Information given:
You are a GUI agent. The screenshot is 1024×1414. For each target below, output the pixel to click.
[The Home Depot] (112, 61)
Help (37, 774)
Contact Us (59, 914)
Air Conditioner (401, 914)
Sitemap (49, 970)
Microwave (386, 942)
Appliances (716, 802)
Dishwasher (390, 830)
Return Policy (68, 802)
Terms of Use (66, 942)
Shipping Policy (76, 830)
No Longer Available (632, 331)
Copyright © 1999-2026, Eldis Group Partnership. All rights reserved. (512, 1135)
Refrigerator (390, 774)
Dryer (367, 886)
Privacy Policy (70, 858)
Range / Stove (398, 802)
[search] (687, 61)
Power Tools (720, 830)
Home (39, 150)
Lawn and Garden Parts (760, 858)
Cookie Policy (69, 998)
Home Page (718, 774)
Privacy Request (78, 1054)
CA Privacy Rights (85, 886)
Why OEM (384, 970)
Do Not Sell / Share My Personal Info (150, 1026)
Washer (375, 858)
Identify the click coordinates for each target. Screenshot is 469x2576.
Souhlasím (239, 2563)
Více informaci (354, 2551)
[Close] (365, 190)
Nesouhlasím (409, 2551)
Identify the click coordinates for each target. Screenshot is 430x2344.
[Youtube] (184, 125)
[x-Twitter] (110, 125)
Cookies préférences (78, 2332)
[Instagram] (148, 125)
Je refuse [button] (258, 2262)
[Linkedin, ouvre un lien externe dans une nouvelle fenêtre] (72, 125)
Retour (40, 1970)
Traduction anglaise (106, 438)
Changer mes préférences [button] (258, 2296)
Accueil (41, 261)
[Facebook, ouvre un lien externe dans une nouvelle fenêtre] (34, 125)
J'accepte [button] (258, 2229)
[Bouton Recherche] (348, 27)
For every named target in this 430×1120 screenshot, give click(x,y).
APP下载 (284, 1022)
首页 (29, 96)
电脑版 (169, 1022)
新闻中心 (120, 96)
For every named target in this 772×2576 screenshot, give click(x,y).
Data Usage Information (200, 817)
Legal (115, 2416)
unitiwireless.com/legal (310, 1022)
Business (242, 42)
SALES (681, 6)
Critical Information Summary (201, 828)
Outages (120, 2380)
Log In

Task details:
Report every line in the listing that holds the word "this".

Output:
For every named target in this 430×1120 screenshot, give click(x,y).
For every named target in this 772×2576 screenshot, give click(x,y).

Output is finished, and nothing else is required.